## [Exercise goal]
Rewrite the lines from the one containing "Image resolution: width=1505" through the last line, replacing "pixels" with "px" and keeping everything else the same. Do not include the pictures.
─── Data supplied ───
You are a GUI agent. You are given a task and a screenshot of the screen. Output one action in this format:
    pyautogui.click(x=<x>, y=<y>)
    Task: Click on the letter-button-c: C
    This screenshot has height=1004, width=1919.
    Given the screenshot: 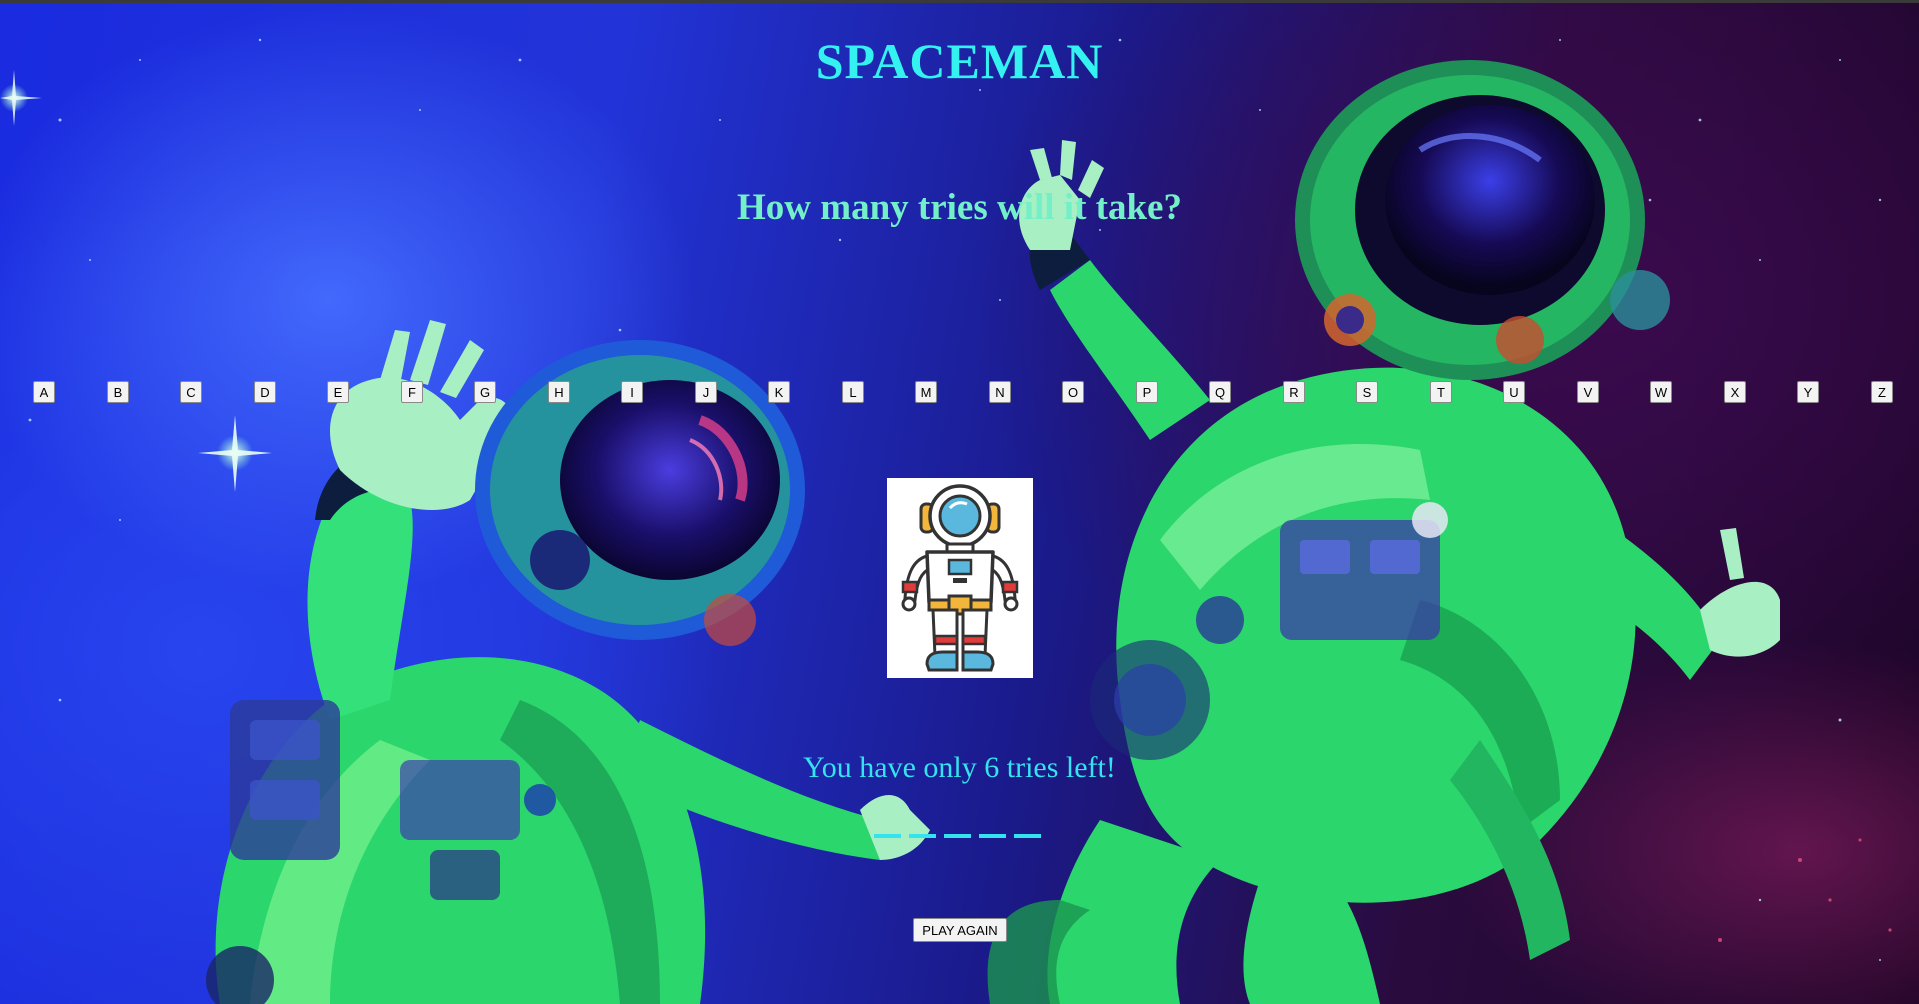 What is the action you would take?
    pyautogui.click(x=191, y=392)
    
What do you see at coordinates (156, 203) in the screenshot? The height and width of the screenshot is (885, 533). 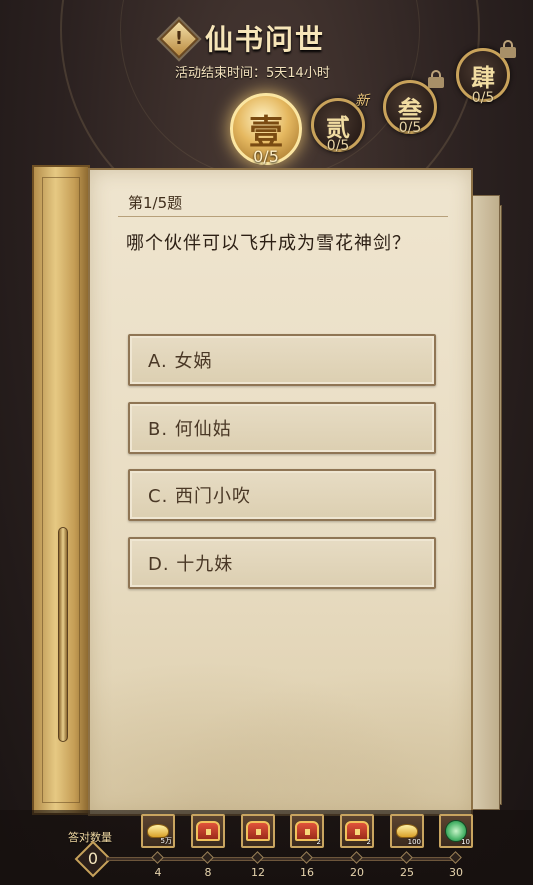 I see `question-index: 第1/5题` at bounding box center [156, 203].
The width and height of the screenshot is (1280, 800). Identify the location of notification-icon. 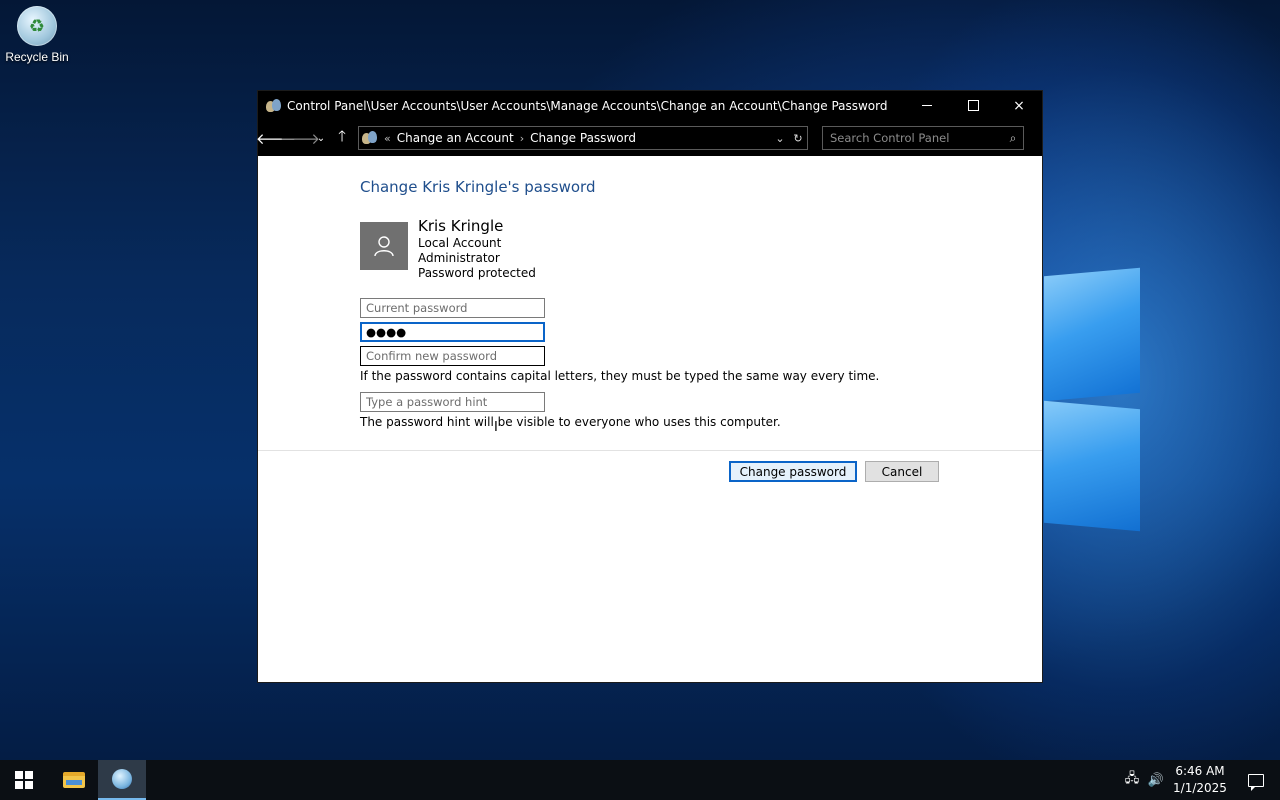
(1256, 782).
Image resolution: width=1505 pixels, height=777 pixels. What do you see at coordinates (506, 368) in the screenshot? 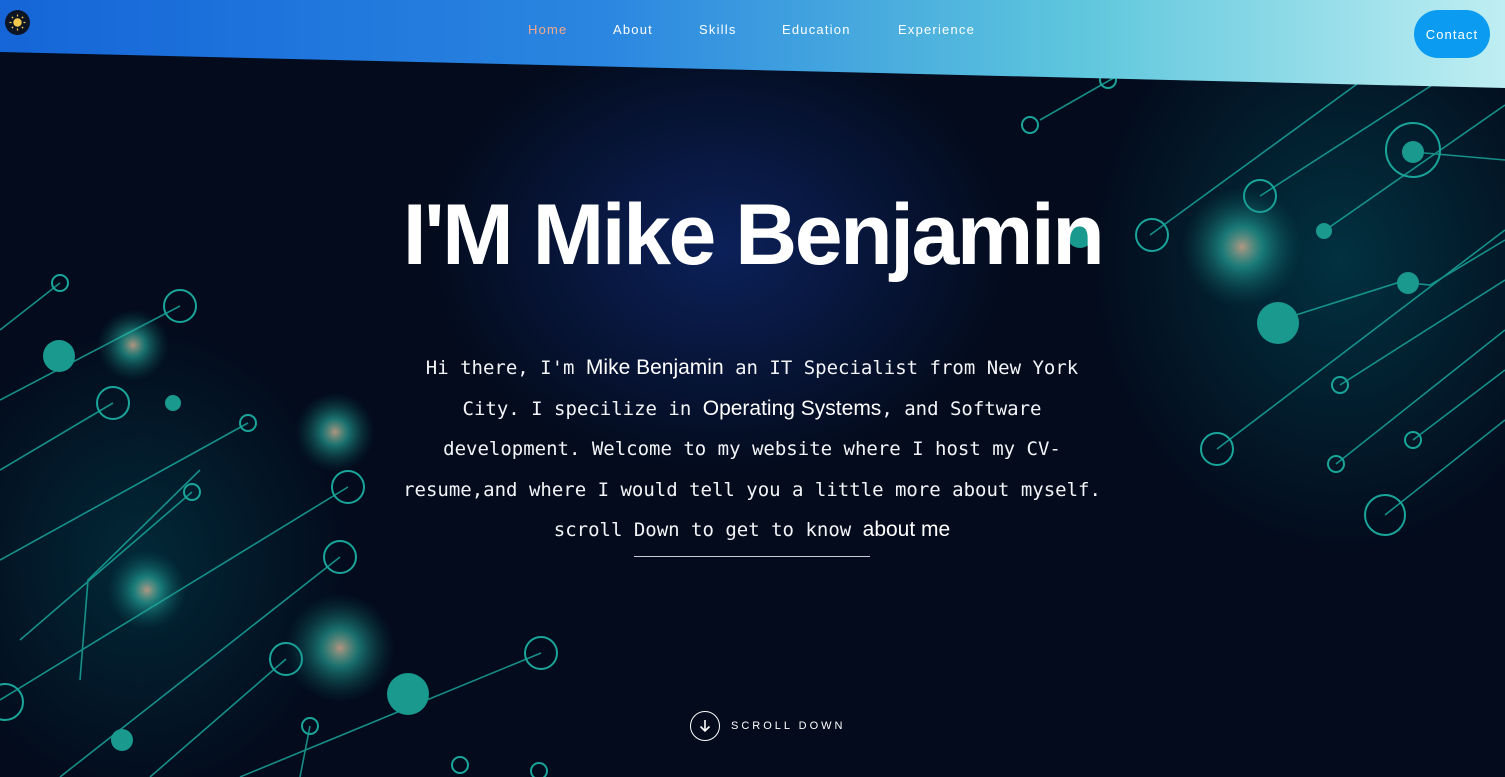
I see `intro-text-1: Hi there, I'm` at bounding box center [506, 368].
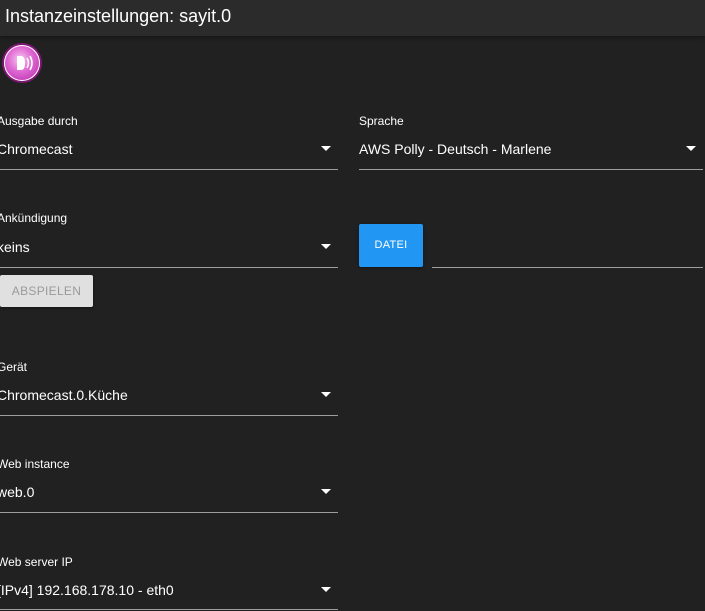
───
## [Result of this exercise]
Image resolution: width=1505 px, height=777 px. What do you see at coordinates (506, 368) in the screenshot? 
I see `intro-text-1: Hi there, I'm` at bounding box center [506, 368].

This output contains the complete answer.